Summary An unresolved need in microbial ecology is methodology to enable quantitative analysis of in situ microbial substrate carbon use at the population level. Here, we evaluated if a novel combination of radiocarbon‐labelled substrate tracing, fluorescence in situ hybridisation (FISH) and fluorescence‐activated cell sorting (FACS) to sort the FISH‐targeted population for quantification of incorporated radioactivity ( 14 C‐FISH‐FACS) can address this need. Our test scenario used FISH probe PSE1284 targeting Pseudomonas spp. (and some Burkholderia spp.) and salicylic acid added to rhizosphere soil. We examined salicylic acid‐ 14 C fate (mineralized, cell‐incorporated, extractable and non‐extractable) and mass balance (0–24 h) and show that the PSE1284 population captured ∼ 50% of the Nycodenz extracted biomass 14 C. Analysis of the taxonomic distribution of the salicylic acid biodegradation trait suggested that PSE1284 population success was not due to conservation of this trait but due to competitiveness for the added carbon.
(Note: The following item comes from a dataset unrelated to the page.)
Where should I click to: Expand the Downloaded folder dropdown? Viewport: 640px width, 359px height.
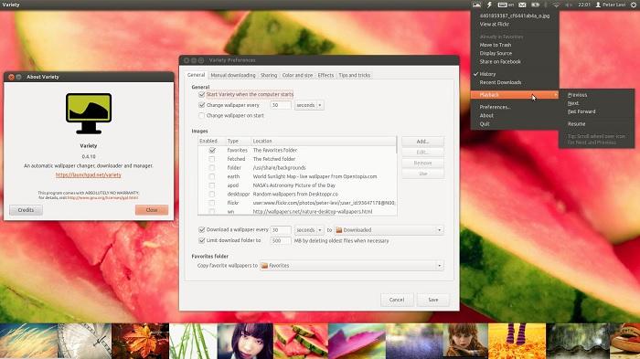[x=389, y=230]
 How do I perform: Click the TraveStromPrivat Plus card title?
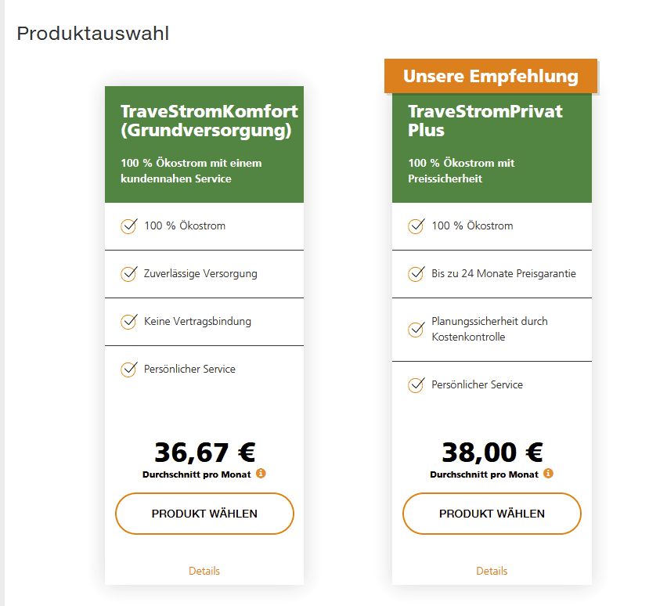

Adding 50KBq of 14 C sample −1 enabled detection of 14 C in the sorted population at ∼ 60–600 times background; a sensitivity which demonstrates potential extension to analysis of rarer/less active populations. Given its sensitivity and compatibility with obtaining a C mass balance, 14 C‐FISH‐FACS allows quantitative dissection of C flow within the microbial biomass that has hitherto not been achieved.